§ **Given passage**:
^^^^^^^^

You are pretty much spot on there. Had to have a home kill, first time ever, as it was an animal that wouldn't be able to travel under modern regs. Had it shot on farm, hung for 30 days and it is probably the best beef we have ever had. Wife, was technical manager in the food industry, puts this down to no stress at slaughter and the hanging period. The difference is immense.
Local butcher culled, hung and cut the beast for me. I doubt he knows your "fancy cuts" @Clive but it hasn't stopped it being first class beef.
 

Bongodog

Member
Back when we had a village butchers shop, I had popped in to get our reasonably regular order of 2 t bone steaks for Saturday evening, in front of me was a rather rotund lady with her son of similar proportions stocking up on pork bellies (before they became trendy) and such like. After she departed with bulging bags for not much money the butcher informed me that she was a far better customer than I was. I only bought the stuff he could easily sell, she regularly bought the stuff he struggled to get rid of.
A butcher I know presently has 2 outlets one in a village and one in an affluent town, its far easier to sell the trendy stuff in town, some of it is things that the village folk will look at and declare to be expensive rubbish only bought due to it being in favour with tv chefs. They want a nice piece of leg of pork not a pigs trotter, a chickens breasts not its feet etc. He's fortunate in a way though two rather different outlets probably allows him to sell all the carcase.

^^^^^^^^

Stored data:

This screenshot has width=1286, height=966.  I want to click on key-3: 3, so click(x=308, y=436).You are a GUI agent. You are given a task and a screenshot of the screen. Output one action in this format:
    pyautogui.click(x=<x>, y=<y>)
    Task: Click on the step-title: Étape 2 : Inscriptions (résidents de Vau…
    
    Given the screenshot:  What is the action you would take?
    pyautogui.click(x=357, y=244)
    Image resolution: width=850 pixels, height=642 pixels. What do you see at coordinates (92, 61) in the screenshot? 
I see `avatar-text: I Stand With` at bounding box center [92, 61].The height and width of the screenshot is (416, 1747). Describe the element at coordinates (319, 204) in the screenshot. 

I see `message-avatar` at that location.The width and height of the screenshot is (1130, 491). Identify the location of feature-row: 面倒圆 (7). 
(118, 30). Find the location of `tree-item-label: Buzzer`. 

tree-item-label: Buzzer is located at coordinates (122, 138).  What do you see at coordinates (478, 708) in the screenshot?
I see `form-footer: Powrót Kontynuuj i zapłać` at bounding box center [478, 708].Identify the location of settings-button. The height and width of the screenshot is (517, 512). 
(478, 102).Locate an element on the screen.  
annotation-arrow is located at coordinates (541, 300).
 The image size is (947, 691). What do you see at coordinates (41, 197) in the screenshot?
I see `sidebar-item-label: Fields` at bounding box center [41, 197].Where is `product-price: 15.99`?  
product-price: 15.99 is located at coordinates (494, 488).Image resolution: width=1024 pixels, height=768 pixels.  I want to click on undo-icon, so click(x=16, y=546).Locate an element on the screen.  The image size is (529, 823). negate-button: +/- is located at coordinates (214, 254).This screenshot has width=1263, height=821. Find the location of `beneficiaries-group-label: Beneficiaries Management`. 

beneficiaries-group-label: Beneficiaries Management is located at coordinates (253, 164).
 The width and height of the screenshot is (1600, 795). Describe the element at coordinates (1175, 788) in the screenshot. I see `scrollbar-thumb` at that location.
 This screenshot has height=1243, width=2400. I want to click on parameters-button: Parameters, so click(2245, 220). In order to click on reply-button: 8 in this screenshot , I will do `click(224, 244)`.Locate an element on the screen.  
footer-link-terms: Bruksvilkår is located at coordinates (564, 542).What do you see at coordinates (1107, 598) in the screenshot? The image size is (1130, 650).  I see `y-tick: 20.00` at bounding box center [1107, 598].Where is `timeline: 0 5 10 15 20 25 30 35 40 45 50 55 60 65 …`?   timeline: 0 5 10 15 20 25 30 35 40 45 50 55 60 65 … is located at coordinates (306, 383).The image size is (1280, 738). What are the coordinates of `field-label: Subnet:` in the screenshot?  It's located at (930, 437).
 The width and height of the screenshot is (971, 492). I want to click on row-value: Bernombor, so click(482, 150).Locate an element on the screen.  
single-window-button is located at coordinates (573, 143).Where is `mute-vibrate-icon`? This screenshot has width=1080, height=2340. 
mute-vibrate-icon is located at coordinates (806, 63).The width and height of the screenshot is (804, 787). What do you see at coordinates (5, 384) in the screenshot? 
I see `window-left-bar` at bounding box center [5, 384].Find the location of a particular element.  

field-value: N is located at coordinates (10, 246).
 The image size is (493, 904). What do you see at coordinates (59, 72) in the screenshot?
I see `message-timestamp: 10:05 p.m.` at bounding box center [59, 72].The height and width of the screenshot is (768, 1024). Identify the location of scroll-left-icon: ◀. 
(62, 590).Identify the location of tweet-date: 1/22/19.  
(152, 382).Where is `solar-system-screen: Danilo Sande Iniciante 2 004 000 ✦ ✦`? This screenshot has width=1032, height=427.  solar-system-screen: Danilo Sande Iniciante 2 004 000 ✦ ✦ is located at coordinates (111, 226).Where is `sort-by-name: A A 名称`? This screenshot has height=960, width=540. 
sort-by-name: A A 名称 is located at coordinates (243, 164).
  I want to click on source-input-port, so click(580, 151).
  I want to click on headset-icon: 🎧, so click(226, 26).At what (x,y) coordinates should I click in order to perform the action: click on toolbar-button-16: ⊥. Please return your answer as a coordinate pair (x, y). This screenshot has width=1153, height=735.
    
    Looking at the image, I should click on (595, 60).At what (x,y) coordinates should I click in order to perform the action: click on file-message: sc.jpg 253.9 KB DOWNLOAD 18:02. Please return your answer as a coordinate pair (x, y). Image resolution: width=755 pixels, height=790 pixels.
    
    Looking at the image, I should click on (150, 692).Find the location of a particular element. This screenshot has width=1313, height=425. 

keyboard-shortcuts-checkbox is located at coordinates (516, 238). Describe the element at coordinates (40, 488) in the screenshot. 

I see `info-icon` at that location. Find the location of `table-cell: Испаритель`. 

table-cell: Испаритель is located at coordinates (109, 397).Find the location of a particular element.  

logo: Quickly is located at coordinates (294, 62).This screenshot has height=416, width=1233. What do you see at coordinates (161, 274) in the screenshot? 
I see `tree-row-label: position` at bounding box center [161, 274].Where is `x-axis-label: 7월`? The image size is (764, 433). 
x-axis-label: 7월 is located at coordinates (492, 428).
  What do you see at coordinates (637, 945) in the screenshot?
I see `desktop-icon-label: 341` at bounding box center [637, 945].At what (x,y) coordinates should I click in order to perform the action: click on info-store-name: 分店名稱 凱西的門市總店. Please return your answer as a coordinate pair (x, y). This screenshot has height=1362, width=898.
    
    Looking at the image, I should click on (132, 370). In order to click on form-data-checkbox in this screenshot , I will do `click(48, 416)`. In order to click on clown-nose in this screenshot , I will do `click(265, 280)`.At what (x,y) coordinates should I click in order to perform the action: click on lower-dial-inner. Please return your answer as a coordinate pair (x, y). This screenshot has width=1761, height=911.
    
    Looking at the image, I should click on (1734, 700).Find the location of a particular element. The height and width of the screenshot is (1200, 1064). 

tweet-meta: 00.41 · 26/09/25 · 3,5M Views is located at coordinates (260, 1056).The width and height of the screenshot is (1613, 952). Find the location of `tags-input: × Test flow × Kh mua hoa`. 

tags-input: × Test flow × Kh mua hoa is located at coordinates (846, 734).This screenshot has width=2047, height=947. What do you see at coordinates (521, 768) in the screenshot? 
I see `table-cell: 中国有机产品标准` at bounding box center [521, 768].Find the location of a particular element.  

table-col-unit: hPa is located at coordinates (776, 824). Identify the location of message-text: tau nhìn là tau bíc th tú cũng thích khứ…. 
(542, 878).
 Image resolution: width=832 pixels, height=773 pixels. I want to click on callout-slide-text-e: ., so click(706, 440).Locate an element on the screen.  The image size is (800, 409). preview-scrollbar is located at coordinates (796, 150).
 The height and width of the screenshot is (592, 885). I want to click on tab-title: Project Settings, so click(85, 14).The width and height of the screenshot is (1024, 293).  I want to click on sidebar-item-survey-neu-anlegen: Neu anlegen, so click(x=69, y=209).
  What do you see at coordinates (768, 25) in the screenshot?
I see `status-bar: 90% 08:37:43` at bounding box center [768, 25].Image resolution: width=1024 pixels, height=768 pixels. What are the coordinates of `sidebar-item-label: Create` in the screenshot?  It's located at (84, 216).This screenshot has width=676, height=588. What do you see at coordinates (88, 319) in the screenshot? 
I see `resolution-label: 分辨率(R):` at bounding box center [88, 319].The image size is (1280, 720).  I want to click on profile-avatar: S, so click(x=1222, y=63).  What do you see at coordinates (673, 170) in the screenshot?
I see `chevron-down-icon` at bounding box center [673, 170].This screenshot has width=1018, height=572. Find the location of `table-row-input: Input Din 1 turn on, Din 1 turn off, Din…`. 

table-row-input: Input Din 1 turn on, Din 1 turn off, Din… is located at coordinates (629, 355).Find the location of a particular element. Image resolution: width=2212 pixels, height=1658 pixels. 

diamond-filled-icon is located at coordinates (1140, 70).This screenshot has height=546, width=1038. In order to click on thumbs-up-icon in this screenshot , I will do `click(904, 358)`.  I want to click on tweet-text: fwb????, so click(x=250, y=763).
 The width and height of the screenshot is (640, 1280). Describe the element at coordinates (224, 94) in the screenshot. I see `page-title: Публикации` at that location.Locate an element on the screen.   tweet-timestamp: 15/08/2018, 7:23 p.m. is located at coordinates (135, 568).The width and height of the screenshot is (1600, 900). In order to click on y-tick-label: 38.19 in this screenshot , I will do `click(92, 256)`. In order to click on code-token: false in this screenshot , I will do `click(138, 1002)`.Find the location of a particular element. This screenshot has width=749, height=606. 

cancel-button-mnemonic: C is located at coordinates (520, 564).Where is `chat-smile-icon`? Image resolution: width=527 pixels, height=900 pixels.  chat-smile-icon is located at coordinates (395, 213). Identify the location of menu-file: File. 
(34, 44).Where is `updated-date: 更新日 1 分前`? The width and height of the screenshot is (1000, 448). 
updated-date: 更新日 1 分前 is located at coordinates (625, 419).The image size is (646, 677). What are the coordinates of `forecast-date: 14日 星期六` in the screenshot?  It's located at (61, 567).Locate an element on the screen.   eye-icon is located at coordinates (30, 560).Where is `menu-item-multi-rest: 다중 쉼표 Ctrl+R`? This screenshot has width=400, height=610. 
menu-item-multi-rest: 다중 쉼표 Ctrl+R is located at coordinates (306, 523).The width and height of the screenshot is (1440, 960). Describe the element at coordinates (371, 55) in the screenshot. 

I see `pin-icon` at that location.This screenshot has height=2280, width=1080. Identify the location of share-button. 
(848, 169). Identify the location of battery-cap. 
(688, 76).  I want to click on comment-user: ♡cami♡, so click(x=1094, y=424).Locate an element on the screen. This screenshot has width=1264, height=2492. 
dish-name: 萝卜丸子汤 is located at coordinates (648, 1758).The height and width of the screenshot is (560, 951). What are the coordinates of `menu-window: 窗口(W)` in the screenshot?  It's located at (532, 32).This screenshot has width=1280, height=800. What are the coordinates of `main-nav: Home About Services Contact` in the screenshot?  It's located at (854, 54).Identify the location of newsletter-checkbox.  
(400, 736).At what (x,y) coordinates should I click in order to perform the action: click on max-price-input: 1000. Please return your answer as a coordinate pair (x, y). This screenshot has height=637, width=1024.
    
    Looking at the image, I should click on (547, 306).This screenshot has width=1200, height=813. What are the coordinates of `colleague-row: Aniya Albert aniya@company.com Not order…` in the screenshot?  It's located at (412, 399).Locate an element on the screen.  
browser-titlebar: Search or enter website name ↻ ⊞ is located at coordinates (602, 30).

^^^^^^^^

§ **Exercise set**:
1. Answer these questions using the passage on butchers:
(a) For how many days was the home-killed animal hung?
(b) What was the rotund lady and her son stocking up on?
(c) Where are the two outlets of the butcher described at the end located?
2. In the passage on butchers, condense the paragraph beginning "A butcher I know presently has 2 outlets" into a short bulleted list that keeps its main facts.
3. From the passage on butchers, reproduce the part that opens with the words containing "You are pretty" and closes with "first class beef.".
The listing comes from a different source than the passage on butchers.

§ **Task-by-task results**:
1.
(a) 30 days.
(b) Pork bellies and similar cuts.
(c) One is in a village and the other in an affluent town.

2.
- The butcher has two outlets: one in a village and one in an affluent town.
- Trendy cuts sell far more easily in the town.
- Village customers dismiss some of these cuts as expensive rubbish that people buy only because TV chefs favor them.
- Village customers want familiar cuts, such as leg of pork rather than a pig's trotter, or chicken breasts rather than feet.
- Having two different outlets probably lets him sell the whole carcass.

3.
You are pretty much spot on there. Had to have a home kill, first time ever, as it was an animal that wouldn't be able to travel under modern regs. Had it shot on farm, hung for 30 days and it is probably the best beef we have ever had. Wife, was technical manager in the food industry, puts this down to no stress at slaughter and the hanging period. The difference is immense.
Local butcher culled, hung and cut the beast for me. I doubt he knows your "fancy cuts" @Clive but it hasn't stopped it being first class beef.